## [TEXTE EXTRAIT]
Commençons avec une idée de Frege. Celui-ci observe que chaque fois qu’on mentionne un objet, l’objet nommé est toujours ‘illuminé (‘beleuchtet’) d’un seul côté à la fois’. Voyons ce qu’implique cette idée de Beleuchtung (d’un certain angle ou d’une certaine perspective). Il est essentiel au fait d’être un objet (ou de jouer le rôle d’un objet) que cet objet ait une carrière/un devenir, ce qui signifie tout simplement qu’il est réitérable, à une fréquence indéfinie. Lorsqu’on mentionne un objet, ce qui identifie cet objet comme étant l’objet en question n’est qu’une étape de sa carrière/son devenir. L’idée vaut également pour des individus — Pia, Sid et Benno, par exemple — ou pour des choses comme des nombres, des bagues ou des champs. Je ne m’étendrai pas davantage sur ce premier point, sinon pour mentionner qu’il est lié à une notion cruciale chez Frege : le caractère essentiellement public d’une pensée. Quant au second point, Frege l’attribue à notre finitude. Pour un être infini, peut-être, chaque objet serait illuminé de tous les côtés à la fois. Les objets ne seraient pas réitérés, ce qui en éliminerait la nécessité. Pour un tel être, l’articulation des choses en entités dénombrables ne remplirait aucune utilité. La finitude n’est donc pas une simple contingence ici.
Le Beleuchtung nous conduit toutefois à poser une question gênante. Lorsqu’on mentionne un objet, l’objet est beleuchtet d’une seule façon parmi le nombre indéfini de façons dont il pourrait l’être. Considérons donc deux mentions, chacune mentionnant un objet. Supposons que le Beleuchtung soit, dans chaque cas, indépendant de celui de l’autre. Supposons qu’il y ait un objet situé à côté de vous dans le bar, qui chipe des arachides dans votre bol. Celui-là, pourrais-je dire, est embêtant. Imaginons maintenant un objet devant un pupitre, monologuant d’une voix monocorde sur les dernières théories à la mode concernant les tropes. Celui-là, pourrais-je dire, est embêtant. Nul besoin que celui chipant des arachides ait aussi monologué d’une voix monocorde. Nul besoin que celui qui monologuait ait passé la soirée à chiper mes arachides. Dans notre cas, toutefois, avons-nous deux mentions du même objet, deux étapes d’une manière carrière, ou deux mentions différentes d’un objet différent : deux étapes d’une même carrière ou de deux différentes ? Nous devons ici nous en tenir aux fondamentaux : la notion d’objet désigne une manière particulière d’articuler les chosesm en entités dénombrables, destinées à servir des fins particulières de la pensée ; pour autant qu’il soit question de cette notion, on a affaire à un objet dès lors que celui-ci a un profil cohérent en termes d’identité (dès lors qu’il y a un ensemble cohérent de réponses aux questions demandant si quelque chose y correspond). Ce qui signifie que les chosesm peuvent être articulées en un objet pour lequel la réponse à notre question sera ‘oui’, tout comme elles peuvent être articulées en un objet pour lequel la réponse serait ‘non’. Les choses s’articulent en un objet qui a d’abord chipé des arachides, puis a monologué. Mais aussi en un objet qui a d’abord chipé des arachides, a péri, puis a été remplacé par un autre objet qui a monologué.

## [JEU DE DONNÉES]
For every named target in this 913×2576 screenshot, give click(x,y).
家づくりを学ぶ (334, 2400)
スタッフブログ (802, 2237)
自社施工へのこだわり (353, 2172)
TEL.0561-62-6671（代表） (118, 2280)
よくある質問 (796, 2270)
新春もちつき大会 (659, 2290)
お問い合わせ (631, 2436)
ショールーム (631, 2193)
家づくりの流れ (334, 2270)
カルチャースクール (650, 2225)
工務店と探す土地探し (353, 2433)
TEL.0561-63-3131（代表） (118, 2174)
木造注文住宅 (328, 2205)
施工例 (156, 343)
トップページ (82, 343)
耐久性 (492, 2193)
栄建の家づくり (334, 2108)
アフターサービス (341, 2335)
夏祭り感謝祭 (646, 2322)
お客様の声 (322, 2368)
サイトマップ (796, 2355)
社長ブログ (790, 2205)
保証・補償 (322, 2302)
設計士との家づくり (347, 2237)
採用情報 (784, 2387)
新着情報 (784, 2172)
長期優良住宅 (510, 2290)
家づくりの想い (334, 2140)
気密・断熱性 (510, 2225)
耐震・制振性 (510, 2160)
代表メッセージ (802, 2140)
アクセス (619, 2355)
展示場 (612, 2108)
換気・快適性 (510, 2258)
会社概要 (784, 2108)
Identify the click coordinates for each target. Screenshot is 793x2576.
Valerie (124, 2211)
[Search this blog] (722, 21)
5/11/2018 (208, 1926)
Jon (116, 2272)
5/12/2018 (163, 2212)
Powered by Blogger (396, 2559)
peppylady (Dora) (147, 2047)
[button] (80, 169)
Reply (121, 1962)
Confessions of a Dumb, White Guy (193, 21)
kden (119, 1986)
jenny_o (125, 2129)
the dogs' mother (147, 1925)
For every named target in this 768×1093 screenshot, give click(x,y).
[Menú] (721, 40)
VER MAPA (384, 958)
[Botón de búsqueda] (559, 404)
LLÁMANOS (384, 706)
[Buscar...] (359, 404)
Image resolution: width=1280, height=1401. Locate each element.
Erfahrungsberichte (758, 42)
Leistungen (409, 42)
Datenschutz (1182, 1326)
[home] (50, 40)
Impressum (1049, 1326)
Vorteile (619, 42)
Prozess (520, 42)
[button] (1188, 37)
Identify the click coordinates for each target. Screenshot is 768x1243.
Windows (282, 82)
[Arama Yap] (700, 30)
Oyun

## [CONSIGNE]
Pourriez-vous poursuivre le texte sur Frege et le Beleuchtung des objets, en reprenant juste après sa dernière phrase ?

## [RÉPONSE ATTENDUE]
Qu’on fixe l’objet et on fixera aussi la réponse aux questions de savoir quand c’est celui-là qui est beleuchet comme ceci ou comme cela. Une fois fixés les évènements en fonction desquels beleuchten, si Sid a chipé, il a aussi monologué. C’est à l’histoire d’en décider. Mais si tout ce que nous savons est qu’un objet est beleuchtet par le fait d’avoir chipé, la notion d’objet ne permet pas à elle seule de décider si l’on peut ou non généraliser à partir de ce cas de façon à y inclure le monologue. Nous pouvons découper un objet dont l’action à un moment précis fut précisément une occurrence de ce vol de cacahouètes (peu importe que le terme ‘chiper’ soit le mot juste concernant cet objet). Nous pouvons aussi découper l’objet d’une façon (ici) distincte (du point de vue de son objectité). En autorisant la possibilité de ces deux découpages, l’histoire rend eo ipso les deux possibles. Notre exemple peut donc ici servir de base à une induction, dont la conclusion semblerait être la suivante : l’‘illumination’ qui permet de mentionner un objet autorise du même coup à ce qu’on en mentionne tout un essaim d’autres identiques.
Si nous ne pouvions mentionner que des essaims, la notion d’objectité perdrait sa raison d’être. Nous n’articulons pas sans raison ces essaims en ces entités dénombrables que sont les pensées (Gedanken) : nous le faisons en vue d’inférences, qu’elles soient logiques ou reposent sur des connections factives dans le monde. Si nous ne pouvions jamais identifier une pensée, plutôt qu’un simple essaim, nous ne pourrions jamais en mentionner ou en exprimer une, mais seulement un essaim. Ce qui semblerait alors leur enlever tout intérêt. Il semble dès lors que, si le Beleuchtung est intrinsèquement unilatéral, alors il ne suffit pas. (Même si, sans le Beleuchtung, nous ne pourrions pas non plus avoir l’identité.)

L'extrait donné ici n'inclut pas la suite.